:: Texto citado

Rivalidade além-tríduo
Domingo passado jogou no Anhanguera, contra nosso primeiro quadro, o time da Vai-Vai, tradicional escola de samba de São Paulo que nasceu em 1930; conseqüência de uma rixa com uma rapaziada que tinha um cordão no Bixiga; o Cai-Cai. Os vagais foram proibidos de freqüentar e fundaram a Vai-Vai, que virou o que virou. O jogo, que terminou empatado em 1x1, foi pegado, corrido e brigado, com direito a alguns sopapos de lá e cá. Coisas da várzea. O clima esquentou entre um jogador nosso e um deles e contaminou geral, por sorte (dos dois lados) não passando de discussão, deixa-pra-lá e tapinhas nas costas. Coisas da várzea. O auê, é óbvio, não teve nada a ver com o Anhanguera ou com o nervosismo do jogo em si. Era rusga antiga dos dois crioulos que originaram o negócio. Coisas do samba. Camisa e Vai-Vai quando encostam sai faísca. Quando vi a baderna, não pude deixar de lembrar um seribolo que o Carequinha certa vez me contou.
As maiores instituições da Barra Funda são, sem sombra de dúvidas, o samba e a várzea. Claro que não tenho a pretensão de dizer que o samba, assim como o futebol varzeano, nasceu por aqui; apenas reitero a importância do lugar no que se refere aos mesmos. No caso do samba, o mítico Largo da Banana, a gloriosa Verde e Branco de Dionísio Barbosa e de outros bambas e a casa de Tia Olímpia foram grandes resistências que marcaram a história do samba em São Paulo. No caso da várzea, os tradicionais times - incluindo os extintos - e os jogos antológicos, com suas características e figuras pitorescas, são um templo mantenedor de uma prática de convívio social que vem sendo, pouco a pouco, estirpada.

::::
:: Trechos de dados

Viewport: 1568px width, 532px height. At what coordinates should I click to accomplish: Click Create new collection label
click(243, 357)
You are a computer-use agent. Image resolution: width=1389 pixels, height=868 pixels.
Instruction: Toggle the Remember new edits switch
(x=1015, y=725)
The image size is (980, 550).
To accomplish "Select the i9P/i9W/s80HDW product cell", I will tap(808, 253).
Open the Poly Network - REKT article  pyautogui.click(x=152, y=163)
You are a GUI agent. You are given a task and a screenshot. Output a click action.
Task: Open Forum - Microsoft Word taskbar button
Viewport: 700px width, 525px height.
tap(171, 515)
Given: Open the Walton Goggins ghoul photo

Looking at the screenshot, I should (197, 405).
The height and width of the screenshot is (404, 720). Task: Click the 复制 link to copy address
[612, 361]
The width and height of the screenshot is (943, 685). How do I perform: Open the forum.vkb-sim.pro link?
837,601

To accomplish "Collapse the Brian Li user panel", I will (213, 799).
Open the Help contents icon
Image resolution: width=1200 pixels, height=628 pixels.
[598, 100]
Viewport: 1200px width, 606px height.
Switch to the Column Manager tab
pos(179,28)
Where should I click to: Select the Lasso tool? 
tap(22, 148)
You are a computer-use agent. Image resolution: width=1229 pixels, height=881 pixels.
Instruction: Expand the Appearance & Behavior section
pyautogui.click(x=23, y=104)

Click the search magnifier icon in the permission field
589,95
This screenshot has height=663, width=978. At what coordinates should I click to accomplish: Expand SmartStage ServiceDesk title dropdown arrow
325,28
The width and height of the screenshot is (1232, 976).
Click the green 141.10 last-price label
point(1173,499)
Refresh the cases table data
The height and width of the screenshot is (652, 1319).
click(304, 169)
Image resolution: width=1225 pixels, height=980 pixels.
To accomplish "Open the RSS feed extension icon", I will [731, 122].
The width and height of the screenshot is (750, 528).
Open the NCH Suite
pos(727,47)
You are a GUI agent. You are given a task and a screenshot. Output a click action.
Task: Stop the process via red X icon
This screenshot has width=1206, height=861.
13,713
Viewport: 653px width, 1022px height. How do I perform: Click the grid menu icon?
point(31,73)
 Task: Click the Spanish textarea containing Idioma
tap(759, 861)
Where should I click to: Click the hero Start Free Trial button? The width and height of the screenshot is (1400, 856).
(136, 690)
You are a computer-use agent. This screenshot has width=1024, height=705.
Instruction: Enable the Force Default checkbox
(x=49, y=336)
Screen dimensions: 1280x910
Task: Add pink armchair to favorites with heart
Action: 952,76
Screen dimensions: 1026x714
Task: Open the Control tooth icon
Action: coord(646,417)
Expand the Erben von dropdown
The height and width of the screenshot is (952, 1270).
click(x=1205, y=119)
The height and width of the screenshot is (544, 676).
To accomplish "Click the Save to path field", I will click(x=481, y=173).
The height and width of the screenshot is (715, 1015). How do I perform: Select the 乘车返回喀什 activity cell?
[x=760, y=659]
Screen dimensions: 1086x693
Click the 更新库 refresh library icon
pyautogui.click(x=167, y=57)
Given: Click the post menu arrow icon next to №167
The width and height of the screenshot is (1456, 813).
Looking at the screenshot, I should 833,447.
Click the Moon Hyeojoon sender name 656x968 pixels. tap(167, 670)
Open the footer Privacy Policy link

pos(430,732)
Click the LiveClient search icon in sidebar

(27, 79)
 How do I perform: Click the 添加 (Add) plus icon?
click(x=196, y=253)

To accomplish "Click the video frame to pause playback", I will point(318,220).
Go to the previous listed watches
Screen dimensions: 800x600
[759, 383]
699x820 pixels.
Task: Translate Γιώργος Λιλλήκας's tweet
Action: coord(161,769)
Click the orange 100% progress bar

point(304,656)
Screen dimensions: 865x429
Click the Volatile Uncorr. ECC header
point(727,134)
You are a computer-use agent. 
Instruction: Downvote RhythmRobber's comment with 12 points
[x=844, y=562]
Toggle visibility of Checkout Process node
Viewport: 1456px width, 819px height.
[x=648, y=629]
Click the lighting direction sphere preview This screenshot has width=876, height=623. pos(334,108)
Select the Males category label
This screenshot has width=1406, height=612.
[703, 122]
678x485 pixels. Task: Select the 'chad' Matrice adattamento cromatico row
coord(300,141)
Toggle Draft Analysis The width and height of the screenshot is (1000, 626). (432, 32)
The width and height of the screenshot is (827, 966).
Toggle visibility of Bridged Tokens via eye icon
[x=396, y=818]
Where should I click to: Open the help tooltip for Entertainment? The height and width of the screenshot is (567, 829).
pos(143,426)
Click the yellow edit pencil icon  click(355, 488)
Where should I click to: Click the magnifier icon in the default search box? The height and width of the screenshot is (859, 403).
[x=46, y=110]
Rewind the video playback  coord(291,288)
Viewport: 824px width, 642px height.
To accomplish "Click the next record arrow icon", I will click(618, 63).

::::

Problemas.
[1] De acordo com o texto sobre o samba e a várzea, em que ano nasceu a Vai-Vai?
[2] Retome o texto sobre o samba e a várzea na Barra Funda, dando-lhe continuidade a partir do ponto em que ele termina.

Lista de respostas.
[1] Em 1930.

[2]
O samba, que era coisa de negro, necessitava “esconder-se” das represálias - se não da polícia, do preconceito mascarado dos brancos, que raramente se misturavam – e aparecia para o grande público em forma de cordão, percorrendo grandes distâncias durante as apresentações. Essas manifestações carnavalescas, se não eram mal vistas pelos brancos, também não os aproximou muito dos negros. Ficavam apenas de fora olhando um espetáculo muitas vezes classificado por eles como grotesco e grosseiro graças aos embates violentos no famoso Bloco dos Esfarrapados, no Sábado de Carnaval, bloco este que servia apenas e tão somente para a pancadaria comer solta entre os membros dos cordões, que tinham o objetivo de rasgar o luxuoso estandarte inimigo. Como as agremiações não queriam ter suas fantasias e adereços detonados no desfile, foi estipulado, com delimitação de espaço e horário pela prefeitura, o sábado para o arranca-rabo. A negrada se matava e ninguém se metia. Já os imigrantes italianos e espanhóis preferiam os corsos do Brás e da Lapa, onde cada família posava em seu carro (quem não tinha carro ia a pé) e ficava dando voltinhas durante o tríduo; além de irem para a Avenida Paulista admirar e sonhar em um dia serem um dos ricaços que desfilavam no carnaval luxuoso estilo Veneza.
No futebol varzeano, o processo de expansão e aceitação foi mais amplo, atingindo já nas primeiras décadas do século passado praticamente todo o centro expandido e bairros mais afastados. Era presente praticamente em todas as classes sociais e o que valia era ter o melhor time. Para tanto, times essencialmente formados por brancos começaram a convocar neguinho bom de bola. Daí pra frente, e cada vez mais, o samba foi se integrando ao futebol amador. O boom dessa onda, culminando com uma infinidade de times classificados como “Futebol e Samba”, foi a década de 60, quando os filhos dos brancos mais conservadores já batiam sua bola, tinham amigos pretos e passaram a freqüentar as escolas de samba na mesma época que intelectuais e estudantes universitários embarcaram na onda da “cultura popular” e também se esbaldavam nas Escolas.
Alguns anos antes disso, bem no começo dos 50, o Grajaú da Barra Funda – time em que o Carequinha desfilava no meio campo - contava com um negro, o Dodô, que era Camisa Verde e Branco fervoroso. Certa ocasião o Grajaú participou de um festival no campo do Estrela contra o Grêmio Itororó, da Bela Vista. O time da Bela Vista contava com um crioulo maior que uma semana; da Vai-Vai.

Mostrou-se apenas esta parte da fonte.